This week a warehouse space in Hialeah (a city within the greater Miami area) was ravaged in an electrical wiring-sparked blaze. There were no fire alarms and the owner kept no insurance. Over fifty souls perished. It was a tragedy all around. It made news in Miami but quickly fizzled, along with the memories of those overcome by the smoke and chemical fumes. Only five, locked in a sealed office space further from the source, survived.

Now you’re wondering how it was you missed such a newsworthy item. And I have a ready answer: because they were mostly birds. Only a couple of puppies (two Shih-tzus) lost their lives. And the five that survived?
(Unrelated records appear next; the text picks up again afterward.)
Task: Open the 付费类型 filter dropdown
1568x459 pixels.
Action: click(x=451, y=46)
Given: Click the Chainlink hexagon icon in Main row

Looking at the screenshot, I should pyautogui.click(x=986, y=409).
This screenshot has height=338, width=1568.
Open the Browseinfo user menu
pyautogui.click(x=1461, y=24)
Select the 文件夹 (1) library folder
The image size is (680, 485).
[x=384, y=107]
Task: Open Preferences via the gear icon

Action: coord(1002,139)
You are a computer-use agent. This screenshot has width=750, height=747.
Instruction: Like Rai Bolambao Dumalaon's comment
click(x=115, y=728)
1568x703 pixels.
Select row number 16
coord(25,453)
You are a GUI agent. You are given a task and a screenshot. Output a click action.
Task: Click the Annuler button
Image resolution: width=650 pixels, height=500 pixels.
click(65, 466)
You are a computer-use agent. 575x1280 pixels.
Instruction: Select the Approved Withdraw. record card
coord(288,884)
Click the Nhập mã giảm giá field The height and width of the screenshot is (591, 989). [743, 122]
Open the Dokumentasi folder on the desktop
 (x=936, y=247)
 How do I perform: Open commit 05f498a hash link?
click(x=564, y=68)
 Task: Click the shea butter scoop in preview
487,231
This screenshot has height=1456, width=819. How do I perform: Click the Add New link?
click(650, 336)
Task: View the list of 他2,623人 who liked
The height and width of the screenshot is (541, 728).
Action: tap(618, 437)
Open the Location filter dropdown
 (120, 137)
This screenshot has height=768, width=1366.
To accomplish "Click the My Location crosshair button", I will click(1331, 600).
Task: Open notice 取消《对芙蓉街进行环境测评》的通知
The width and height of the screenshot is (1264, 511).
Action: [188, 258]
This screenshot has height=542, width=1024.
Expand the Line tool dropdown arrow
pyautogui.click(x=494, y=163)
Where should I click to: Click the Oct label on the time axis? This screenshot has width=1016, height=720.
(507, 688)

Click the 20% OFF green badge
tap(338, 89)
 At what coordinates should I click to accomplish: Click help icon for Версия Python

Pups, all, they came out of the blaze tails-a-wagging.  

A lot of chickens were among the asphyxiated, prompting some of us to recognize this location as one of the many outlets serving the largest Santería community in the US. So you know, this religious group has been granted (by Federal law) the right to preserve their practice of animal sacrifices in the city of Hialeah, in spite of prevailing zoning restrictions.

This has been an angst-ridden issue within the local populace. Although this two hundred year old Afro-Cuban tradition is alive and well in Miami, it is practiced quietly—in spite of the sacrifices. Though the animals are reportedly slaughtered humanely (one slice to the vessels in the neck), there is no government oversight of the practice (as there is with Kosher methods, for example). In case you’re wondering, the animals are later eaten, which seems to invite government intervention. And yet the Supreme Court has upheld their religious rights, nonetheless.

The problem with this practice, as I see it, is not the unregulated slaughter, necessarily, but the confinement and treatment of the ill-fated animals before the practice is carried out—and the animal trade that invariably exists to serve this relatively unique but locally widespread religion. This warehouse fire case seems exemplary of such conditions—not exactly pristine, as I’m given to understand.

As with all pet shops in industrial Hialeah (quite a few, for sure), these places are filthy and just barely adequate for housing animals. They go largely unregulated. They sell not just the chickens and the goats most typically sacrificed, but puppies, parrots and pocket pets, too. It’s an equal-opportunity animal welfare nightmare.

The tragedy here is not so much the fire and the preventable loss of animal life, but the many thousands of lives which are sacrificed annually not just to the tradition of the knife, but to the real crime: the barbarity of the trade it spawns.